At the federal level, the rescheduling process — moving cannabis from Schedule I to Schedule III — remains the most discussed accelerant. The SAFE Banking Act has stalled repeatedly in Congress despite bipartisan support.

Espero sees economic potential that transcends the recreational debate. “Cannabis can really be a savior for a lot of blue-collar working families. You could create a home-based industry in cannabis. Every little bit of income counts. That part-time income can be the difference of whether you live in Hawaii or not.”

The vision extends beyond flower. “You could not only grow, but manufacture cookies, oil. The oil is the magic. Then you can really turn it into anything.”

He is particularly animated about hemp: hempcrete — a building material made from hemp fiber mixed with lime — for construction, hemp fiber for textiles, Henry Ford’s 1941 prototype car with panels made partly from agricultural plastics, including hemp. He wants hemp panels at next year’s expo.

On social equity, Espero is direct: “There has to be an opportunity for the disenfranchised. For the low-income. For the felons who had cannabis crimes.”

KT frames the expo’s own constraints the same way. Corporate sponsors are hard to attract to a medical-only state where they cannot generate revenue. “It’s hard for the big corporate sponsors because it’s a medical state and they can’t make money here.”

Lifestyle brands, seeds, and genetics companies — those are the realistic targets. “Seeds, you don’t need to bring anything,” he notes. Seeds are legal to sell at the expo.
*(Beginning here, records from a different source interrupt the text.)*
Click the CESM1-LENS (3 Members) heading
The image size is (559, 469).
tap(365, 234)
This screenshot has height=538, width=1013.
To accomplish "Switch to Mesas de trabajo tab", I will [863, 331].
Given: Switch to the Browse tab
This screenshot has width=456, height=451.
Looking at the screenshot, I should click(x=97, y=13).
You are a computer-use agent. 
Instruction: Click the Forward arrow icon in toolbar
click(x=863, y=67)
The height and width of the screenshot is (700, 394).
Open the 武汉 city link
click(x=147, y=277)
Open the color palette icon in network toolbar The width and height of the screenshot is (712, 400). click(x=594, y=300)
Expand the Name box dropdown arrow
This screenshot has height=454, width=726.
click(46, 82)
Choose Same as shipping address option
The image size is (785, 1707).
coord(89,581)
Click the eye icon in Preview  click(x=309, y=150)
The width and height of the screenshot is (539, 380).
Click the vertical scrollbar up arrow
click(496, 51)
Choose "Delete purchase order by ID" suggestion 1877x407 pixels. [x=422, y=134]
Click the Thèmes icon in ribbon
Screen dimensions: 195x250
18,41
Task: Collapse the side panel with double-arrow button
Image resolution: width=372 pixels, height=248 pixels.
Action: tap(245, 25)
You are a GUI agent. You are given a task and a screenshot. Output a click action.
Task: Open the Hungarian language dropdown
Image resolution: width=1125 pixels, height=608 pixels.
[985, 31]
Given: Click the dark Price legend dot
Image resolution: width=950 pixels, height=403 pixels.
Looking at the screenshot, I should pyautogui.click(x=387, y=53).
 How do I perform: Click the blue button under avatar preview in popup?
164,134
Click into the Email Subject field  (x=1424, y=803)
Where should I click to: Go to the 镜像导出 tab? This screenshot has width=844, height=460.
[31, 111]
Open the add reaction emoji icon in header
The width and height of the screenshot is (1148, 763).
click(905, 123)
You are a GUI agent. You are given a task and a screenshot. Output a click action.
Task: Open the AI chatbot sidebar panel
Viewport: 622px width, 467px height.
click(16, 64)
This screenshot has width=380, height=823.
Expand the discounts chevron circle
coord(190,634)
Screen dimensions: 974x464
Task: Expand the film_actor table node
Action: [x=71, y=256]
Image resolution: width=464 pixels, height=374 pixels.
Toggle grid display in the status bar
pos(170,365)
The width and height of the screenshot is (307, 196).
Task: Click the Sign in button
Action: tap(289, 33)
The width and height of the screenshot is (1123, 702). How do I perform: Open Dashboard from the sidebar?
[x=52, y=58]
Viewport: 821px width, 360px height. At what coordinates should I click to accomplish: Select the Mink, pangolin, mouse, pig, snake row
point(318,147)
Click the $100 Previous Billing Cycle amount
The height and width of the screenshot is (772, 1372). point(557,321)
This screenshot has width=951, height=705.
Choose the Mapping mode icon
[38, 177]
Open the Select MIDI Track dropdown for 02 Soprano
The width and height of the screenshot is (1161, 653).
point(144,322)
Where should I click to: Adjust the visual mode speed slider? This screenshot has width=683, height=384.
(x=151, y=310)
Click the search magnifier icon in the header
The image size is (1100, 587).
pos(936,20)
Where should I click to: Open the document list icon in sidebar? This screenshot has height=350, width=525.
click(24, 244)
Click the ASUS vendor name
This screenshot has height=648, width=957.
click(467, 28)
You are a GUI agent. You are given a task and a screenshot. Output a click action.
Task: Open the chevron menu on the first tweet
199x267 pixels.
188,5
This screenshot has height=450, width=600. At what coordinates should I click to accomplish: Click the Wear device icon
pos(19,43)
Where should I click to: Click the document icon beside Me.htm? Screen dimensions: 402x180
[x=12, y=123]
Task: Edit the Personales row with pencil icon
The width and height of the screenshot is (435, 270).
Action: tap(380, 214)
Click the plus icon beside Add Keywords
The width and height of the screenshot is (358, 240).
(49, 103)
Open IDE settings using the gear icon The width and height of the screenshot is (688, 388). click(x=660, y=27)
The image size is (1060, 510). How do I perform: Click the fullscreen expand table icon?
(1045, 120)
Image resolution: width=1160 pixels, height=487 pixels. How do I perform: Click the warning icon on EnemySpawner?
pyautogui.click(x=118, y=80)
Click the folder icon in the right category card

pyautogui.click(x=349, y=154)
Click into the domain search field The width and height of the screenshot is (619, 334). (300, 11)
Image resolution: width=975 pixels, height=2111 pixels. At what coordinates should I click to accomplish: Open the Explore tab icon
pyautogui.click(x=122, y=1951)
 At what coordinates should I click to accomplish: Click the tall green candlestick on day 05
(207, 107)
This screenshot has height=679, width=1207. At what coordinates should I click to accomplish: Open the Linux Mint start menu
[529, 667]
The 10th annual is next year. Espero and the expo owner have discussed bringing back Cheech and Chong, who appeared at a previous expo and drew strong attendance. Post-COVID expos, both acknowledge, have not matched pre-COVID turnout.

“I’m at a point in my life now — I’m tired. I’m not hungry,” Espero says. “But people got to be hungry.”

Does Legal Cannabis Have a Future in Hawaii?

The prohibition history that Espero recounts — William Randolph Hearst’s forest interests competing with hemp for paper, the DuPont family’s polyester competing with hemp fiber, Rockefeller’s hospital-based medicine displacing herbal remedies, Henry Ford’s agricultural plastics car prototype never reaching production — belongs to an advocacy historiography that cannabis reform communities have circulated for decades. The broad outlines are consistent with documented events; the specific causal chains remain contested among historians. The narrative is presented here as Will Espero’s framing, representative of how many in the cannabis movement understand their own history.

“These white, European, half-American industrialists said, let’s ban it, for our own personal economic gain,” Espero says. “Cannabis in the 1800s — medicine.”

Whether or not the historiography is precise in every detail — it is widely circulated in cannabis advocacy and broadly consistent with documented historical patterns, though debated among historians — the core pattern is documented: a plant with medicinal applications and industrial uses was criminalized on economic and political rather than scientific grounds, and the consequences persist in Hawaii’s inability to legalize despite being first to act legislatively.

The expo is where the community gathers while it waits — building, connecting, judging the Aloha Cup, teaching seed science, bartering on the last day, but waiting.

Espero says 4 to 10 years. The question Hawaii faces is whether it waits for the federal government to move first, or finds its own champion — someone willing to spend the political capital, navigate the backroom negotiations, and do what Espero did in 2015 — to make it happen from inside.